Lastly, HPLPII_ physical activity was found to predict a health-enhancing PA level in our participants, i.e., for every 1-point increase in this subscale, participants were two times more likely to achieve a health-enhancing PA level. The HPLP-II emphasizes the self-initiated actions and personal views that maintain and enhance the individual's sense of well-being28. Our findings suggest that those who achieved a health-enhancing PA level may have prioritized their health-promoting behaviors, particularly physical activity, above other competing matters and engaged in these behaviors "often" or "routinely." The importance of self-prioritizing decisions and consistency appeared to outweigh other psychological factors, such as exercise self-efficacy or coping styles, which were not significantly associated with PA levels in the current sample. According to the self-determination theory, behavior is more likely to maintain if it reflects a person's values and is viewed as personally relevant60. This finding may shed some light on future interventions to promote PA among working women. In an Asian society, patriarchal values are deeply rooted in most aspects of the Singaporean population. Societal stereotypes in Singapore bind women to obligations at home61. Therefore, if PA does not imply personal relevance or is seen as less of a priority by working women, its maintenance would be harder to sustain.
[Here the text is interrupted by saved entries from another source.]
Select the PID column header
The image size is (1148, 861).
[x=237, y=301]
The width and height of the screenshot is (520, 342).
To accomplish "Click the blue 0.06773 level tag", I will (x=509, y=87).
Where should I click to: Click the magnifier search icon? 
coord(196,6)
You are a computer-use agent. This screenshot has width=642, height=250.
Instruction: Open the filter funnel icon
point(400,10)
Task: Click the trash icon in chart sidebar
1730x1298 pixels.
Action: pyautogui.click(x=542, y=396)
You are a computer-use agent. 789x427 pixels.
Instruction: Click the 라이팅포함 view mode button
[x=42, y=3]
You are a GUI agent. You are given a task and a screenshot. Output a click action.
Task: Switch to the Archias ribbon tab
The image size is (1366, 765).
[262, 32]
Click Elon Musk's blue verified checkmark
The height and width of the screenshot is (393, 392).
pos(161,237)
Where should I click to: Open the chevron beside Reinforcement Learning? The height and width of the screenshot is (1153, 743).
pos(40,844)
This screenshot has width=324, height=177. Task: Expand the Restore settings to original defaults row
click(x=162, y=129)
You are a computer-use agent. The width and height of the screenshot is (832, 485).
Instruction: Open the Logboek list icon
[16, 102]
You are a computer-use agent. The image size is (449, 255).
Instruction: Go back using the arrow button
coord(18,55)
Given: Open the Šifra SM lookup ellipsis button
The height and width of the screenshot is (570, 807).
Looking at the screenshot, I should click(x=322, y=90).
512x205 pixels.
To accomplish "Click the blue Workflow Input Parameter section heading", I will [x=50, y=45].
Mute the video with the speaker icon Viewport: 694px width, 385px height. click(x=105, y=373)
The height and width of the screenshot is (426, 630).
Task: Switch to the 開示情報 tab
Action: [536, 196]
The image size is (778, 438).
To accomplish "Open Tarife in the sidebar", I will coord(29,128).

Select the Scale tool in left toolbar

COVID-19 has brought about new changes in lifestyle and PA habits. Health promotion strategies that promote women's active participation in PA may require strategies to boose their intrinsic motivation in prioritizing their physical health. On a larger scale, it is integral to simultaneously address the mental models arising from societal stereotypes to enhance the efficacy of supporting systems for women. Future interventions can explore novel ways to split PA and include them into the everyday routines of working women, especially for those that juggle between family and work responsibilities, so that the total PA required for health benefits can be accumulated. For example, by providing women-only fitness and exercise facilities adjacent to tutorials or enrichment classes, women can get some exercise while waiting for their children to attend class.

Limitations

This study has several limitations. First, the cross-sectional nature of this study has resulted in our inability to establish causality in the relationships. Second, the Singapore population was not well-represented as participants were recruited from a university and its affiliated hospitals through convenience sampling, with an overrepresentation of nursing staff in the sample. In addition, our sample is much more educated than the general population. Third, self-reporting bias is inevitable as participants were required to assess their PA levels introspectively. Objective measures, such as a wearable device, will be the recommended method for determining the total PA level. In addition, this study is susceptible to recall bias as participants may erroneously respond to the self-administered questionnaires. Hence, the generalizability of findings from this current sample may be limited.

Conclusion

Women make up a significant percentage of the workforce in Singapore. They face competing demands from work and a deep sense of family obligation, making them more vulnerable to suffering from poor physical and mental health. PA, such as walking, is known to have many health benefits and improve one’s overall well-being. Our study identified the factors and the predictors for health-enhancing PA in the context of two years into the COVID-19 pandemic. It offered recommendations to improve health-enhancing PA among working women and hoped that such findings could help formulate follow-up interventions to promote women's health and ultimately strengthen the resilience of the workforce in the post-COVID era.